0 */6 * * * cd /path/to/tracker-graphql-2 && ./app/src/import_location_reports.py >> ./logs/location_reports_import.log 2>&1

Performance Considerations

  • Queries for recent data (last 24 hours) use hourly aggregates
  • Queries for older data use daily aggregates
  • Raw data is automatically compressed and eventually removed
  • Indexes are optimized for common query patterns

Installation

1. Run the Alembic Migration

The migration will:

  • Back up the current location_history table
  • Create the materialized view
  • Set up triggers and functions for automatic refreshing
# Navigate to your project directory
cd /path/to/tracker-graphql-2

# Run the migration
alembic upgrade head

2. Install the Refresher Service

The refresher service listens for PostgreSQL notifications and refreshes the materialized view when needed.

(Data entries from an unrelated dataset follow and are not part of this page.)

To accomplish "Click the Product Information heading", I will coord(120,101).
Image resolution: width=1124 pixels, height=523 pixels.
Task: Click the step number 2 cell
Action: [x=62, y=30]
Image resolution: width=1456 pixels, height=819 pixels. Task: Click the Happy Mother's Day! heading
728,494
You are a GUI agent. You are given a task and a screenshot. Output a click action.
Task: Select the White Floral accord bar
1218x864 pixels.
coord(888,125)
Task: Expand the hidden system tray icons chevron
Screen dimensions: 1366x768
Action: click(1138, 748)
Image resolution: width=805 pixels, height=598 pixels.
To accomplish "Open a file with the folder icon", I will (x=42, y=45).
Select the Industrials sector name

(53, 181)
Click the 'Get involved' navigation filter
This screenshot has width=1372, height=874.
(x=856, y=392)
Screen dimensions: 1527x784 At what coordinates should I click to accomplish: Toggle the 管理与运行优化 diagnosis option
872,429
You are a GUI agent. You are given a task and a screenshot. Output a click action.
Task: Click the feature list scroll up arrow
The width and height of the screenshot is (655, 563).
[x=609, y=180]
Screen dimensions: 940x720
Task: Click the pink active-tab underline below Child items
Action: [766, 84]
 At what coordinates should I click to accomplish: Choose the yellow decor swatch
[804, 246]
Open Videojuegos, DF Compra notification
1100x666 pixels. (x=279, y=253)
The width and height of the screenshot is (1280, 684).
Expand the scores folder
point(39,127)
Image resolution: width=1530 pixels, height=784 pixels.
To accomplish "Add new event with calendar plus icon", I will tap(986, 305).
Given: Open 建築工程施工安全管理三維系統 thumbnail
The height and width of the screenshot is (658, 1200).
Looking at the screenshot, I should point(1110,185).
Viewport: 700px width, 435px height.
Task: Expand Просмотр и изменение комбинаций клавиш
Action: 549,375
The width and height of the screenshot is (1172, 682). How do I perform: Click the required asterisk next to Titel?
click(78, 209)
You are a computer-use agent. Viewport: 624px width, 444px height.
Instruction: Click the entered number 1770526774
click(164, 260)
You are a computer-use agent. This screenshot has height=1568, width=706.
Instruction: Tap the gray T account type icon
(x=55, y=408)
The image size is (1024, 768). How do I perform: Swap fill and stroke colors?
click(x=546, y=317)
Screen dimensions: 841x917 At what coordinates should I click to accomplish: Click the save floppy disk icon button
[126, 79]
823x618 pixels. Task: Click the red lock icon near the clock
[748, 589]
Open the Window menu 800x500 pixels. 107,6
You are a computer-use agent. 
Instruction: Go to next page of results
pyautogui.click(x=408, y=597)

It also periodically refreshes the continuous aggregates.

Using Systemd

# Make the script executable
chmod +x app/src/location_history_refresher.py

# Copy the systemd service file to the systemd directory
sudo cp systemd/location-history-refresher.service /etc/systemd/system/

# Reload systemd to recognize the new service
sudo systemctl daemon-reload

# Enable and start the service
sudo systemctl enable location-history-refresher
sudo systemctl start location-history-refresher

Using Docker Compose

The service can also be run using Docker Compose:

# Navigate to the fetcher directory
cd fetcher

# Start the services
docker-compose up -d

This will start both the location-history-refresher and tracker-report-fetcher services.

Troubleshooting

Service Won't Start

Check the logs:

journalctl -u location-history-refresher -f

Common issues:

  • Python path incorrect in the service file
  • Database connection issues
  • Permission problems

View Not Refreshing

Notification Issues

Check that the notifications are being sent:

-- In PostgreSQL
SELECT pg_notify('refresh_location_history', 'test');

Then check the service logs to see if it received the notification:

journalctl -u location-history-refresher -f

Continuous Aggregate Issues

If the continuous aggregates aren't being refreshed:

  1. Check if Redis is running and accessible:

    redis-cli ping
  2. Check the Redis keys related to the refresh lock:

    redis-cli keys "location_history:*"
  3. Manually refresh the continuous aggregates:

    -- In PostgreSQL
    CALL refresh_continuous_aggregate('location_history_hourly', NOW() - INTERVAL '48 hours', NOW());
    CALL refresh_continuous_aggregate('location_history_daily', NOW() - INTERVAL '7 days', NOW());

Manual Testing

To manually test the system:

Individual Record Testing

  1. Insert a new record into location_reports
  2. Refresh the continuous aggregates
  3. Check if the materialized view was automatically refreshed
-- Insert test data
INSERT INTO location_reports (hashed_adv_key, timestamp, location, confidence)
VALUES ('test_key', NOW(), ST_SetSRID(ST_MakePoint(-0.1278, 51.5074), 4326), 100);

-- Manually refresh the continuous aggregates
CALL refresh_continuous_aggregate('location_history_hourly', NOW() - INTERVAL '1 hour', NOW() + INTERVAL '1 hour');

-- Check if the data appears in the materialized view
SELECT * FROM location_history ORDER BY timestamp DESC LIMIT 10;

Bulk Testing with Mock Data

For more comprehensive testing with mock data, use the provided script:

-- Run the mock data script for European cities
\i sql/mock_location_reports_europe.sql

-- After a short delay, verify that the data appears in location_history
SELECT
t.name as tracker_name,
lh.timestamp,
ST_X(lh.location::geometry) as longitude,
ST_Y(lh.location::geometry) as latitude,
lh.nearest_city
FROM location_history lh
JOIN trackers t ON t.id = lh.tracker_id
ORDER BY lh.timestamp DESC
LIMIT 5;

This script:

  1. Finds trackers without location history
  2. Assigns random European city locations to these trackers
  3. Inserts the data into location_reports
  4. Lets the TimescaleDB continuous aggregates and triggers populate location_history

For more details on mock data generation, see the Mock Location Data guide.